**GIVEN ENTRIES**
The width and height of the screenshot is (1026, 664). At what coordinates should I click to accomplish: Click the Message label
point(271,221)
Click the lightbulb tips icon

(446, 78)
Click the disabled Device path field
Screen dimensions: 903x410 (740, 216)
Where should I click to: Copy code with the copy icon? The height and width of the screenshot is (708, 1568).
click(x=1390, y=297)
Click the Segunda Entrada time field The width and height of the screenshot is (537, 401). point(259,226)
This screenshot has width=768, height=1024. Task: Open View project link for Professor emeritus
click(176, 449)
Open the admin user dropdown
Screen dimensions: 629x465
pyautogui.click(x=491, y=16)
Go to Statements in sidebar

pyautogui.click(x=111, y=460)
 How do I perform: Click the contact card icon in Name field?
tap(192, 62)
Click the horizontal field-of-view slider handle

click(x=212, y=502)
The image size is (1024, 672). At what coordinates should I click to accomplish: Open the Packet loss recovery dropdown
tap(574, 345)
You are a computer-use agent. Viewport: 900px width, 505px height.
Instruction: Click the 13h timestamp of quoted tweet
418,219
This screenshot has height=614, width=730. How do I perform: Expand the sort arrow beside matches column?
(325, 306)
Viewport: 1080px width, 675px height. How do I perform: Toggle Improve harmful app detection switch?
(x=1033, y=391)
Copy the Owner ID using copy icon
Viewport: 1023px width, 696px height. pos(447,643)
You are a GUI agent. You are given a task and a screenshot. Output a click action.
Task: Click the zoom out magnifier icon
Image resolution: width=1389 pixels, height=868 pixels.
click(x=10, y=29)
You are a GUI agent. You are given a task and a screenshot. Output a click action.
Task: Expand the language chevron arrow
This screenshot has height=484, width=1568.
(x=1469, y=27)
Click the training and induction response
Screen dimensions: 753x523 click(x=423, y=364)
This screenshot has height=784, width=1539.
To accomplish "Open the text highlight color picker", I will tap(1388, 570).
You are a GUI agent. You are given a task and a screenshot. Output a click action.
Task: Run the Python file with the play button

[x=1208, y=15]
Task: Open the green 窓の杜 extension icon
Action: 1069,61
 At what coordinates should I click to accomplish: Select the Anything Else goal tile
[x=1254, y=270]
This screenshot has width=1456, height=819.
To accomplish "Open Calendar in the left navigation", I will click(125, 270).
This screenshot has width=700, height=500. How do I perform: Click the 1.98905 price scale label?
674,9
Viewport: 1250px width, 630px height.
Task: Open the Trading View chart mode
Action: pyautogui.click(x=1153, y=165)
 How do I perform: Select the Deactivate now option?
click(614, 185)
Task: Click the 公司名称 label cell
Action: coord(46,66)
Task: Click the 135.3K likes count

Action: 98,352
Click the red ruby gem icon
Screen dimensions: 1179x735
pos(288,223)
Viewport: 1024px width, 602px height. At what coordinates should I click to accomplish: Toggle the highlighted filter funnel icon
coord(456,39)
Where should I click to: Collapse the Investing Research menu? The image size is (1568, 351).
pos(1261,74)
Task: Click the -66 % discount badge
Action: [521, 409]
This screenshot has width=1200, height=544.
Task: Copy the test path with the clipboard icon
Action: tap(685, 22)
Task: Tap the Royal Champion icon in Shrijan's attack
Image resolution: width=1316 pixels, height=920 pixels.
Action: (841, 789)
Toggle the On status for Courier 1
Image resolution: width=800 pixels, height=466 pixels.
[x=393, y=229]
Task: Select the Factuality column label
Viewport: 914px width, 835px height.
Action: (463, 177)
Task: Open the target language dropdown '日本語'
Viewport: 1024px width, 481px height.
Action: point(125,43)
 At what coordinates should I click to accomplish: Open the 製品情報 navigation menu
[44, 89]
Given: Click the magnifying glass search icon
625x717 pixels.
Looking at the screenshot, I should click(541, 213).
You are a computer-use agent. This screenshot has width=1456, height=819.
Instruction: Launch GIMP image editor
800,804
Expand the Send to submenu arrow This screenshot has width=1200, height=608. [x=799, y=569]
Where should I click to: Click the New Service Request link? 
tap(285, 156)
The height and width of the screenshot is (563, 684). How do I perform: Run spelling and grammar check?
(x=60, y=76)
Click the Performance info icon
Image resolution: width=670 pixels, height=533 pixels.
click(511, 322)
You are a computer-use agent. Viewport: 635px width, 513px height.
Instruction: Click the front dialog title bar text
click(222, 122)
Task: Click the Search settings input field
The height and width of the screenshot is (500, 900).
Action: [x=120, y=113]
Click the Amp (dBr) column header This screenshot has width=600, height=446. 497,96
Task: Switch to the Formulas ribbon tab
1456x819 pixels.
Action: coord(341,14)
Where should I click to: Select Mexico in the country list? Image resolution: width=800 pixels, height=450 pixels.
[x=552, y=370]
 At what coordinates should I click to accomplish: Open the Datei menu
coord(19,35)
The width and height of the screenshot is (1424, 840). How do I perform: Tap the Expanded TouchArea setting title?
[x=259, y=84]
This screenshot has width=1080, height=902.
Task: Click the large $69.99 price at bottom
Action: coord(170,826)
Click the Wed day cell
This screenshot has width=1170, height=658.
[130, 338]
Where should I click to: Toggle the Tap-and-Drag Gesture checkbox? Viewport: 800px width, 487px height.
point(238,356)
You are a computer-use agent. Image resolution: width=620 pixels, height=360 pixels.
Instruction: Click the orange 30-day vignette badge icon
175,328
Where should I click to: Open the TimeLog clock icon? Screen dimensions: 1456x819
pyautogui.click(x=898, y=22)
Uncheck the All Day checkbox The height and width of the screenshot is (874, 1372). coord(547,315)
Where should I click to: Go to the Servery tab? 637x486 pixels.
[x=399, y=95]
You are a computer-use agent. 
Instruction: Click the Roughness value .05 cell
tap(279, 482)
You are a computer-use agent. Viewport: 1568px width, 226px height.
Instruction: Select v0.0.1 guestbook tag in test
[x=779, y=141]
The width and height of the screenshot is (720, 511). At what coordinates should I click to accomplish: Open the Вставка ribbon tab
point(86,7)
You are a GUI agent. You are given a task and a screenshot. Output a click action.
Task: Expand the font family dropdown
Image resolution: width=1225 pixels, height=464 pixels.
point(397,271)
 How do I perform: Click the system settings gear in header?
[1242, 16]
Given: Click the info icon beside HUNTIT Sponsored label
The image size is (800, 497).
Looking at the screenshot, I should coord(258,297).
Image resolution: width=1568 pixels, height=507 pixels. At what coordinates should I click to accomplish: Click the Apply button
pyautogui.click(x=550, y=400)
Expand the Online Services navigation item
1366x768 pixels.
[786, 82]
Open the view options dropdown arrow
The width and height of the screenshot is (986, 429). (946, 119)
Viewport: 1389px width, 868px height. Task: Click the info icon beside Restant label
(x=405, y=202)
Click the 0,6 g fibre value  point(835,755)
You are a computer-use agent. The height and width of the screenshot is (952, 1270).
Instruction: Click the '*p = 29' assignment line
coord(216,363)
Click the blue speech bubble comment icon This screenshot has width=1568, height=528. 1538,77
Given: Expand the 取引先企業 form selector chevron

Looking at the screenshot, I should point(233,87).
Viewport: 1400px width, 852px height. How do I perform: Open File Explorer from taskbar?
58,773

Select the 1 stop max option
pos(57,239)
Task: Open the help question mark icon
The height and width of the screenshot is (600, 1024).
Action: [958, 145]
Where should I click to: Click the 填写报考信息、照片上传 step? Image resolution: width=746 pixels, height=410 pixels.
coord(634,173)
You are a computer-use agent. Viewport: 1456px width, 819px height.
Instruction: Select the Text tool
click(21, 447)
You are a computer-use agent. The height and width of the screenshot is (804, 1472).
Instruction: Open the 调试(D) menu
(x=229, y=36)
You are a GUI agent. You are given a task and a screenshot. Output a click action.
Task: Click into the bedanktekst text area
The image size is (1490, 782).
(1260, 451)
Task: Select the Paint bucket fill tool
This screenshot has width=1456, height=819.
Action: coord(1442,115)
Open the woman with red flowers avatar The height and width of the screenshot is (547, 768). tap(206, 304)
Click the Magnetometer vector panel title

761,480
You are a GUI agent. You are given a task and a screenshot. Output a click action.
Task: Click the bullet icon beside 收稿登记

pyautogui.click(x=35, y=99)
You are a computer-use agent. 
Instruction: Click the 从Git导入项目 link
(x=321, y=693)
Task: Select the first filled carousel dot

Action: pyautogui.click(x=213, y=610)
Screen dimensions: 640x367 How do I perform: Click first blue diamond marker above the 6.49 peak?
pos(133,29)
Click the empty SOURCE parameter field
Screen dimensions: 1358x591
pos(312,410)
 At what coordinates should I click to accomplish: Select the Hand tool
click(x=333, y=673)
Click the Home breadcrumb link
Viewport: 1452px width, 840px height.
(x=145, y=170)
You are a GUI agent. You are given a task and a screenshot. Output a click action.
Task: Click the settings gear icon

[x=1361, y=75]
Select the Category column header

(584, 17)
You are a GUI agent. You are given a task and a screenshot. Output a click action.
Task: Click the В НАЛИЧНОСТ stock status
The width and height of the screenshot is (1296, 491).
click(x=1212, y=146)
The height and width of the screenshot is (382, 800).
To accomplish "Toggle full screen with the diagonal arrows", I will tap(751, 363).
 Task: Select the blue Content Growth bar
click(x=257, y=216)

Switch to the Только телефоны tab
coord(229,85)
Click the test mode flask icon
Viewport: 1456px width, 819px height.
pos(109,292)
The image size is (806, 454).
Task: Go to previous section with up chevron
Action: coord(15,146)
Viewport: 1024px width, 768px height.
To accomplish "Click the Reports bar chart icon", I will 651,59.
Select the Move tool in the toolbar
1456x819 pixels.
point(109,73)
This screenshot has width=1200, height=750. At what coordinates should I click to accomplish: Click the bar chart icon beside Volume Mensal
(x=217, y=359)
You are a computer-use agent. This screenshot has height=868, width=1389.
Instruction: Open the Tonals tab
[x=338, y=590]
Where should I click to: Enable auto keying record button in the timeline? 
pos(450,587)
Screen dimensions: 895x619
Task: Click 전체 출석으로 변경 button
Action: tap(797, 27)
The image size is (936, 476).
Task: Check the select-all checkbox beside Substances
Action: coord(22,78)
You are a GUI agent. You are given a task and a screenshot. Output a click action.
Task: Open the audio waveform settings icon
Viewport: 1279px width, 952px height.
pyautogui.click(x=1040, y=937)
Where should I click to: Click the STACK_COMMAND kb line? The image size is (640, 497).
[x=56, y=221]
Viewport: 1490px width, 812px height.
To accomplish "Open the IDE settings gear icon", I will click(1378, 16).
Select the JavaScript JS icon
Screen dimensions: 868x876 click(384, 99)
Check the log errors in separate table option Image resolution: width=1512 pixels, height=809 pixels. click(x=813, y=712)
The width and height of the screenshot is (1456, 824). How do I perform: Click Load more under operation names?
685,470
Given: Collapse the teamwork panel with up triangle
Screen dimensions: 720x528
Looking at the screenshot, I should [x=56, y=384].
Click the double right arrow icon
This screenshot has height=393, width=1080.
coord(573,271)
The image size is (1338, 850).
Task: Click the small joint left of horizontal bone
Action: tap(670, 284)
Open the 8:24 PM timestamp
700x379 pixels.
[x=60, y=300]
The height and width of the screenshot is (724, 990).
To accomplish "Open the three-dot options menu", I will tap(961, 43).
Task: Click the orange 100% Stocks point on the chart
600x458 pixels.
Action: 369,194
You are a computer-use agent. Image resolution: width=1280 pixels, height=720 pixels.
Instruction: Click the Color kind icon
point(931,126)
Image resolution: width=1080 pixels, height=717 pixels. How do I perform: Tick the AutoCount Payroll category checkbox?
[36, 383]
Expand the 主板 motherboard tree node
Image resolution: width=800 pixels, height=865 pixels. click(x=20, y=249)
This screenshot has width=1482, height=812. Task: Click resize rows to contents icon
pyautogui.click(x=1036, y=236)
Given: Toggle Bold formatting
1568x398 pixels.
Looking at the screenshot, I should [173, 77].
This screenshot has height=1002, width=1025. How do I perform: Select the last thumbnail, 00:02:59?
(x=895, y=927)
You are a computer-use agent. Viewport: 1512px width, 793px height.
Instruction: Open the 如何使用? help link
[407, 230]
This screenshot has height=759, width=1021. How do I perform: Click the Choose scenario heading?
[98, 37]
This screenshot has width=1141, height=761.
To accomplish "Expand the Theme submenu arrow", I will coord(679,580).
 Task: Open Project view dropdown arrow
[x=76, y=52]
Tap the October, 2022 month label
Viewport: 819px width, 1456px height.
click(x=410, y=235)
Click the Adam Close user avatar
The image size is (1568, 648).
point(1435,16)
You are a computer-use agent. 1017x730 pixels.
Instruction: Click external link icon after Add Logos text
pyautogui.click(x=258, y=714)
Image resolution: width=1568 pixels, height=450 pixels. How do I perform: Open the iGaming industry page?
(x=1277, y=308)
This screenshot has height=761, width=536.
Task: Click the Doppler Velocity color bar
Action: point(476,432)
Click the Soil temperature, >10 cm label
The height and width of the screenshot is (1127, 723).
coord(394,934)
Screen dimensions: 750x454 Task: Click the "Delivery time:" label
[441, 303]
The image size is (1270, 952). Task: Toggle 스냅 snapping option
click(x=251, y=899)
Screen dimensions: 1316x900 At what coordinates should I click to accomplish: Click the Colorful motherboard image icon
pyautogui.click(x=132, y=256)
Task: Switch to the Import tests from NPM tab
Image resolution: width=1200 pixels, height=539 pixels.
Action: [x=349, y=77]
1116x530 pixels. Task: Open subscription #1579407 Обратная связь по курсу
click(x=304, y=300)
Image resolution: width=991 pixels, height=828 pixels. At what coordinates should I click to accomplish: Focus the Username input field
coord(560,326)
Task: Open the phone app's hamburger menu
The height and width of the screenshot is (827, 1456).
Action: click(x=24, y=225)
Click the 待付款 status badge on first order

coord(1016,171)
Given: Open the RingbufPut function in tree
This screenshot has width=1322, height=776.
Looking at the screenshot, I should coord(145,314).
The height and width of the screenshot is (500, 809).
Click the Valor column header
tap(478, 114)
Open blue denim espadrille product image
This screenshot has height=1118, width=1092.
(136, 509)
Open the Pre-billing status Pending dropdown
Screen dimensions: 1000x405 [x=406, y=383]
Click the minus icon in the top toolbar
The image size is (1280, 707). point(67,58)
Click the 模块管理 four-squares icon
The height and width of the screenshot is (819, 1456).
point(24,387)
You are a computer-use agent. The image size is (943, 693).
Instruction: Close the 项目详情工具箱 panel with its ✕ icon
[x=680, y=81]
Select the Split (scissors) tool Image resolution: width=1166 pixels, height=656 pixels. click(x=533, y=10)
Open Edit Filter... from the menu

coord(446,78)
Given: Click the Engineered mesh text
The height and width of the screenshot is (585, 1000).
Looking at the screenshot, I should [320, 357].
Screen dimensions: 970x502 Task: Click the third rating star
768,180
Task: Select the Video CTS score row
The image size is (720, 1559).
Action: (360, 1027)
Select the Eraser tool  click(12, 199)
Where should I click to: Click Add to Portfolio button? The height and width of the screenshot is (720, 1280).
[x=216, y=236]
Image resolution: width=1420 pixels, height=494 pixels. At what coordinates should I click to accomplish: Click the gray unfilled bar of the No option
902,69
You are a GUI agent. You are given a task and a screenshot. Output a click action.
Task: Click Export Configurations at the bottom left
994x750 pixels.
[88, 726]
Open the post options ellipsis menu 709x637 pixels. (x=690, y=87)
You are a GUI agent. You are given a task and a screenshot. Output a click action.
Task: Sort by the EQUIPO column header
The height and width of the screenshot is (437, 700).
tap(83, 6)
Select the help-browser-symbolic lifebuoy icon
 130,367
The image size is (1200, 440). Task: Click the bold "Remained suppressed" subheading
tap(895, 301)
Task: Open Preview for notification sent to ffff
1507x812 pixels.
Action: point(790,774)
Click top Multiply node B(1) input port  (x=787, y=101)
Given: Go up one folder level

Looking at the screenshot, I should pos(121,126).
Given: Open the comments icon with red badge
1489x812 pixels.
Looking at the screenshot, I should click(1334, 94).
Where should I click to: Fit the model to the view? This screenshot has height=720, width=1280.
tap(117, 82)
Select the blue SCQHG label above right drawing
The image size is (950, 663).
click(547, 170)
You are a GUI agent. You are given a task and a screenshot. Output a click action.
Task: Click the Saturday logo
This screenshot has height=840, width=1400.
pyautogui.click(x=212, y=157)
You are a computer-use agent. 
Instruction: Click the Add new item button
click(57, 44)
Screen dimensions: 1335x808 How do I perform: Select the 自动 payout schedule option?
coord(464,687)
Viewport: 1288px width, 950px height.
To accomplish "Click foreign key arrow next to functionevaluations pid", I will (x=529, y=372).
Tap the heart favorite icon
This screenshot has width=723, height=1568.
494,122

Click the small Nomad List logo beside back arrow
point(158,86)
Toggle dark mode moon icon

**WHAT THE TASK REQUIRES**
Could you recast the lines from the one with "This screenshot has width=700, height=500." to the one with "Action: 98,352", both included, as a numbered list with the blank lines left out?

**FULL SOLUTION**
1. This screenshot has width=700, height=500. How do I perform: Click the 1.98905 price scale label?
2. 674,9
3. Viewport: 1250px width, 630px height.
4. Task: Open the Trading View chart mode
5. Action: pyautogui.click(x=1153, y=165)
6.  How do I perform: Select the Deactivate now option?
7. click(614, 185)
8. Task: Click the 公司名称 label cell
9. Action: coord(46,66)
10. Task: Click the 135.3K likes count
11. Action: 98,352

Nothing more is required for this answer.